++++ TASK MATERIAL

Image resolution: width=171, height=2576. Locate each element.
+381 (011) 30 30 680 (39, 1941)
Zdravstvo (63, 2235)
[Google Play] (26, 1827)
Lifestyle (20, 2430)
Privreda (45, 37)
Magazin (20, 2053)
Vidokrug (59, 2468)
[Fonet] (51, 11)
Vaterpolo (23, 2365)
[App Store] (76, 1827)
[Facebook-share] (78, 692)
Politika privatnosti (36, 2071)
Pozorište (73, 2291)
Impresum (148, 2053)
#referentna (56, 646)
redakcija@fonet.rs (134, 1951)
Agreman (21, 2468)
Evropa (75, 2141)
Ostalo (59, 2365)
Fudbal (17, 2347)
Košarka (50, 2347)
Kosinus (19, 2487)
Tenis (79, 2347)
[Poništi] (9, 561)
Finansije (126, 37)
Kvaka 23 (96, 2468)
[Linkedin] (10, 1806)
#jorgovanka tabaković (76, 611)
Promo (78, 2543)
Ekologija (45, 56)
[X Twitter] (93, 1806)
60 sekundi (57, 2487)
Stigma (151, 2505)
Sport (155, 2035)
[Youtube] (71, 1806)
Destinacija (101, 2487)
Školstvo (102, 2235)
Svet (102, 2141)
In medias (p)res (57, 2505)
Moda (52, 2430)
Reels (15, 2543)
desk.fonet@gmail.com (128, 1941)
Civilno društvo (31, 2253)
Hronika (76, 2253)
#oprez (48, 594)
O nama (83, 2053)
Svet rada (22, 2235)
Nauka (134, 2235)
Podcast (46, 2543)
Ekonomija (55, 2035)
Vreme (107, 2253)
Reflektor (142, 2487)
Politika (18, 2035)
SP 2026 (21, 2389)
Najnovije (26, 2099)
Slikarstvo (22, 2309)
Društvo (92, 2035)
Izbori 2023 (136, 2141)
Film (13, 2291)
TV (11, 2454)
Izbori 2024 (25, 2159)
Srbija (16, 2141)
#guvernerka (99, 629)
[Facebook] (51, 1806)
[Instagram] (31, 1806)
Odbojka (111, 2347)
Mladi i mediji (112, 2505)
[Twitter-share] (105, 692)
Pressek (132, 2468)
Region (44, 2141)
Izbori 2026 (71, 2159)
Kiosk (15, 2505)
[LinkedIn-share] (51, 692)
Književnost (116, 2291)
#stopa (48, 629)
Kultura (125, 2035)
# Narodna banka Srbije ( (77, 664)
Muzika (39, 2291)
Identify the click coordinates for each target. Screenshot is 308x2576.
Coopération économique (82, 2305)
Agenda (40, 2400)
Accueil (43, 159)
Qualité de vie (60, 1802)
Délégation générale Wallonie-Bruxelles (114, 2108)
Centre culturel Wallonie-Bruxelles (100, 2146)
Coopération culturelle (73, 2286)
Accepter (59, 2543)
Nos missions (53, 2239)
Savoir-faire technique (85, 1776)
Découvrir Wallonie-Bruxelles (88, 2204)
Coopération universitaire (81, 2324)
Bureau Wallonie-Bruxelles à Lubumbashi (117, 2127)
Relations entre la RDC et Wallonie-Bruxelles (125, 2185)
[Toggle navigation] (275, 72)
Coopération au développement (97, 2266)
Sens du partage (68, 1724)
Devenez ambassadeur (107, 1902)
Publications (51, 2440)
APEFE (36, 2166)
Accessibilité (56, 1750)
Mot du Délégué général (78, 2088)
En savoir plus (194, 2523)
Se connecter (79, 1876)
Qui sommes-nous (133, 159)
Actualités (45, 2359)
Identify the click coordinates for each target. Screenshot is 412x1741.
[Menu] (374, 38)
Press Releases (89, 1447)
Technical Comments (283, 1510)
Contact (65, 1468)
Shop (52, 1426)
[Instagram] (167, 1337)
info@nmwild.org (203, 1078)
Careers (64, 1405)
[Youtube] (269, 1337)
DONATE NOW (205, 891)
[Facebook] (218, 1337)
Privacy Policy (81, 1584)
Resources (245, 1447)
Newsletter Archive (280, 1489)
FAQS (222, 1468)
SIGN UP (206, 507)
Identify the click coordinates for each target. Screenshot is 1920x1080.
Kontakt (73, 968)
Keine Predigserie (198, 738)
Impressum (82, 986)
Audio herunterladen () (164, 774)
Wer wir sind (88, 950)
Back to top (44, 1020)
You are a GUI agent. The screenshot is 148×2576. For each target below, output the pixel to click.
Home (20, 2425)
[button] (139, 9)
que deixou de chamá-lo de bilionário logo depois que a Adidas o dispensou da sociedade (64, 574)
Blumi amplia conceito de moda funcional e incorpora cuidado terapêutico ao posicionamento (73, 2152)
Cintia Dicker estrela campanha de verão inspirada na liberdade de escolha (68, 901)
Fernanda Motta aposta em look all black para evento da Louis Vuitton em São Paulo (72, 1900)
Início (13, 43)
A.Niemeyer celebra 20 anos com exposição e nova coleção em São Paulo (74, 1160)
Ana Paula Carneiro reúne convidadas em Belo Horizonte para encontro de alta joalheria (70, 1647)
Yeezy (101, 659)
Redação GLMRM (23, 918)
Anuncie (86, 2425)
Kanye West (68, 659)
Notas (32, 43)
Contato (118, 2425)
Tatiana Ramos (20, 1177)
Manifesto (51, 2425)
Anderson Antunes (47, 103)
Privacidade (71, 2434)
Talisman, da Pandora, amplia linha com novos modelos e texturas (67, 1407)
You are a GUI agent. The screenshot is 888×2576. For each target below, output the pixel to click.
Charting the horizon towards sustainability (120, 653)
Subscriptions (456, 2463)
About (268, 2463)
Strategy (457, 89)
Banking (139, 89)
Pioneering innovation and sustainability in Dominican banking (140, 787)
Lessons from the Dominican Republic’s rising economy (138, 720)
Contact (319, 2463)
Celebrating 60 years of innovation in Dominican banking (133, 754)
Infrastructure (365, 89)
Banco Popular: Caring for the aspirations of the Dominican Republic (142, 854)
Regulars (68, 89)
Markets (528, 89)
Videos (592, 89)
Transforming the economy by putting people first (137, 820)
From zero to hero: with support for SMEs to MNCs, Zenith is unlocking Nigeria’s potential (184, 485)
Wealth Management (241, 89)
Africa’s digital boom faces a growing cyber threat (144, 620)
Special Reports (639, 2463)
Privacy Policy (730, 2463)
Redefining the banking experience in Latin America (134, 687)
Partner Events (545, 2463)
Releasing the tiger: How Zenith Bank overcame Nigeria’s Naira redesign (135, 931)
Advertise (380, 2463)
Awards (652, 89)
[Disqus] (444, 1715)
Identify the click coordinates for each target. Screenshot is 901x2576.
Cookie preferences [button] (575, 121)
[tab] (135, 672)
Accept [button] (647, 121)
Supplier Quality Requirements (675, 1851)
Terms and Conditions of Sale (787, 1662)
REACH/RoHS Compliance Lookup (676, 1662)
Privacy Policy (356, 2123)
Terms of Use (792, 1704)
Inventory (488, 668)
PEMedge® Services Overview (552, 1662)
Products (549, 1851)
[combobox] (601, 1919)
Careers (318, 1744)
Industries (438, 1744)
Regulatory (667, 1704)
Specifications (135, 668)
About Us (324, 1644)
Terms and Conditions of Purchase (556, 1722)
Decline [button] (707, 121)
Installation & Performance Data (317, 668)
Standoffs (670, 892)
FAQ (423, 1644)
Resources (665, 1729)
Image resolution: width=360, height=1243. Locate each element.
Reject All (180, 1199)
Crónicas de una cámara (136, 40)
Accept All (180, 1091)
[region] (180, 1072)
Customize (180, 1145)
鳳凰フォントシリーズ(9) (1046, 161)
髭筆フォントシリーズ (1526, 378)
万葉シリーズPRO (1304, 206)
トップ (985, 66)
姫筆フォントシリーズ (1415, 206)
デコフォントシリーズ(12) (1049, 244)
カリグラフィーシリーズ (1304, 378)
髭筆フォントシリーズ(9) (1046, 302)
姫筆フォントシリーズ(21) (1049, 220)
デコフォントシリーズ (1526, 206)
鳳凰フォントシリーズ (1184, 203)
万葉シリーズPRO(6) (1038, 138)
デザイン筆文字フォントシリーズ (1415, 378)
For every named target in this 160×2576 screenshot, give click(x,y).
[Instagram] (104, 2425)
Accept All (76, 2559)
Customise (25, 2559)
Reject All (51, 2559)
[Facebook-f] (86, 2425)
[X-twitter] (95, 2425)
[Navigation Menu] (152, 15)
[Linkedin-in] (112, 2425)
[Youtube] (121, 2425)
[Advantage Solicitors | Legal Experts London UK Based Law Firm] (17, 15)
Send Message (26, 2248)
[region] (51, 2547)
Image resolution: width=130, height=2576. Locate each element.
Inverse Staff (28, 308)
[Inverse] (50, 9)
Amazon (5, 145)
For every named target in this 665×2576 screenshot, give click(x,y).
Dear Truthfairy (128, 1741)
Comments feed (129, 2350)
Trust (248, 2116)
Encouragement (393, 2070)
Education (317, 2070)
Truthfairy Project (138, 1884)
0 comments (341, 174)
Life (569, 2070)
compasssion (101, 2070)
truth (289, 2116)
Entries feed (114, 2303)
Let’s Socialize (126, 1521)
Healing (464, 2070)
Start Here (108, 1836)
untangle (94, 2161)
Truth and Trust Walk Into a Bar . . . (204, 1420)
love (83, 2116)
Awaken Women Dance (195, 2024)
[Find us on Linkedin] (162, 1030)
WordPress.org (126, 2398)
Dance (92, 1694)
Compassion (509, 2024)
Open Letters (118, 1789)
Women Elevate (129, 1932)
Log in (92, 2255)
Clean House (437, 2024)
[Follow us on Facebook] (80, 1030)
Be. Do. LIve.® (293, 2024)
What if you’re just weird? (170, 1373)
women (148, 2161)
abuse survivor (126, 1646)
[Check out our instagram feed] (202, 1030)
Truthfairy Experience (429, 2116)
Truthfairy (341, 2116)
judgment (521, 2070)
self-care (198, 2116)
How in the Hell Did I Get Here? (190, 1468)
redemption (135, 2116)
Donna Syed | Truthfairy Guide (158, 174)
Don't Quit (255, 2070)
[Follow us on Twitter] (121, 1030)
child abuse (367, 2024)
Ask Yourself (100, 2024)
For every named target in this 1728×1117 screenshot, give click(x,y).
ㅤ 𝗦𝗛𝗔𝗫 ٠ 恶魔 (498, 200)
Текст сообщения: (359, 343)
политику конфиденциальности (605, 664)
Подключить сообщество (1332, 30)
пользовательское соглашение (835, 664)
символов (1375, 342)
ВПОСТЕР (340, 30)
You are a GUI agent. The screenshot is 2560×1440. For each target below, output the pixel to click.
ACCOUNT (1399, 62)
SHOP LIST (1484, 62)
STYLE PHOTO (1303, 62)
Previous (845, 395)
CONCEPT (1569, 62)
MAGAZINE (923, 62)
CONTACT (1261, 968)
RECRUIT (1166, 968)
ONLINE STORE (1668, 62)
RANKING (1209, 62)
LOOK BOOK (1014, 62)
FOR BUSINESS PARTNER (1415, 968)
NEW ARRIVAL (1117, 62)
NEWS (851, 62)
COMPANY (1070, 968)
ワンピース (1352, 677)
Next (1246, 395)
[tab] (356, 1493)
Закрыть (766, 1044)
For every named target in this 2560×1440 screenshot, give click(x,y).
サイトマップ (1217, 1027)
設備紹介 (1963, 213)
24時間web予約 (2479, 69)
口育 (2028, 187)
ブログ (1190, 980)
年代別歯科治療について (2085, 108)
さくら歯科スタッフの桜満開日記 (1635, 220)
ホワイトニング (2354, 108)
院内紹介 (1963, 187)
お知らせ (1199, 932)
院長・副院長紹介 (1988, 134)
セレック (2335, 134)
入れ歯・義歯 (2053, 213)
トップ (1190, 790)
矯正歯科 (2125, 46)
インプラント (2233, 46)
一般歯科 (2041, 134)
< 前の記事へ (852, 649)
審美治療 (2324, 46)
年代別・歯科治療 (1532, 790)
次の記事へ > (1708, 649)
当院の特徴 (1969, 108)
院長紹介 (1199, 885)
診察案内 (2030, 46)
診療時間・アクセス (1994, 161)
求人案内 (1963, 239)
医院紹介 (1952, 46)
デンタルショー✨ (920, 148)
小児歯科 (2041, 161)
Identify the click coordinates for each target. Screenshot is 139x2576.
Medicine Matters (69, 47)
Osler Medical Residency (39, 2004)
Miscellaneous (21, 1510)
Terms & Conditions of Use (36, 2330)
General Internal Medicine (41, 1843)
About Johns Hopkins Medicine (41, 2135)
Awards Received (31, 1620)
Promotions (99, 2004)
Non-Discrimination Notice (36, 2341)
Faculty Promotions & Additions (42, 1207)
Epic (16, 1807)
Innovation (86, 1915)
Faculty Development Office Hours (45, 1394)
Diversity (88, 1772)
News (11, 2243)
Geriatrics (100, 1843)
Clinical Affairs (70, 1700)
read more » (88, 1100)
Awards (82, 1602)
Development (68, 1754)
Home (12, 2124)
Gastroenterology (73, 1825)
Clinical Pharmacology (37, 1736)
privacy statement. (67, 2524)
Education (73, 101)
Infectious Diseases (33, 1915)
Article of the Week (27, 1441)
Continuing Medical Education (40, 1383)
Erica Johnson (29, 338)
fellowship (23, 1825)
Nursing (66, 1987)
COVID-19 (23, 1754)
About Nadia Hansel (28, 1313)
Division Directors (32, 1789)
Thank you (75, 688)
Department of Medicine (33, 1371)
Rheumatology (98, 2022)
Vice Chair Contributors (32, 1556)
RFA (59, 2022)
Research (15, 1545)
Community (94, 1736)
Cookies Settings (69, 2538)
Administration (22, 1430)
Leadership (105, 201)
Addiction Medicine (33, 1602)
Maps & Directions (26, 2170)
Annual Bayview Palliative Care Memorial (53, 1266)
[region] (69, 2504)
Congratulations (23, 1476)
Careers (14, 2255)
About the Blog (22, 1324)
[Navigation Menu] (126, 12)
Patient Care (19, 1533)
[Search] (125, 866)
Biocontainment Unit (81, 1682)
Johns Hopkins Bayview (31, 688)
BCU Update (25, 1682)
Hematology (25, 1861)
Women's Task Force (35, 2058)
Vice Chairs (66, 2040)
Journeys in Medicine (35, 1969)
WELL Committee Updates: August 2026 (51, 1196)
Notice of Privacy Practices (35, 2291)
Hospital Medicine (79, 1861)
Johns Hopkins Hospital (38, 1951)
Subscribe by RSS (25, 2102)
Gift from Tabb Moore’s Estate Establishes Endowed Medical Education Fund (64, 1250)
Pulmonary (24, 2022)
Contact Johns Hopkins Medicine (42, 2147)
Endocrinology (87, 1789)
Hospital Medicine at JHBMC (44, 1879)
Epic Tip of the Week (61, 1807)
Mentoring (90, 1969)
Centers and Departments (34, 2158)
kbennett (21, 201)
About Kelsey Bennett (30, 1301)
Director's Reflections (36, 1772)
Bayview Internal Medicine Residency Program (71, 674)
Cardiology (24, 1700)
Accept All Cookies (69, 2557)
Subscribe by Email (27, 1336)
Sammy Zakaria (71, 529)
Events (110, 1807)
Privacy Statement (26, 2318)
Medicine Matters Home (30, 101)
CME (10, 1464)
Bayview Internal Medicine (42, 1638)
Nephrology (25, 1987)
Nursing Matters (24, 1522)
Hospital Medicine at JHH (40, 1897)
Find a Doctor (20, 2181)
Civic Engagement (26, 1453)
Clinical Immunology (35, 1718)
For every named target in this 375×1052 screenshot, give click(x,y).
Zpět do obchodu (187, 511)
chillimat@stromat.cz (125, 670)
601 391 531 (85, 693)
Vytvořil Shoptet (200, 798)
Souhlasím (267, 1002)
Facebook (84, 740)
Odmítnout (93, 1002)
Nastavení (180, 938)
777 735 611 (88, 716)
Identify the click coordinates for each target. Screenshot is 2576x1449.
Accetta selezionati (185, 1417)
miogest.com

++++++++

Can you repeat, word for word, every line above from the one containing "child abuse (367, 2024)" down to the one containing "SHOP LIST (1484, 62)", including both?

• _TASK OUTPUT_
child abuse (367, 2024)
Ask Yourself (100, 2024)
For every named target in this 1728×1117 screenshot, give click(x,y).
ㅤ 𝗦𝗛𝗔𝗫 ٠ 恶魔 (498, 200)
Текст сообщения: (359, 343)
политику конфиденциальности (605, 664)
Подключить сообщество (1332, 30)
пользовательское соглашение (835, 664)
символов (1375, 342)
ВПОСТЕР (340, 30)
You are a GUI agent. The screenshot is 2560×1440. For each target below, output the pixel to click.
ACCOUNT (1399, 62)
SHOP LIST (1484, 62)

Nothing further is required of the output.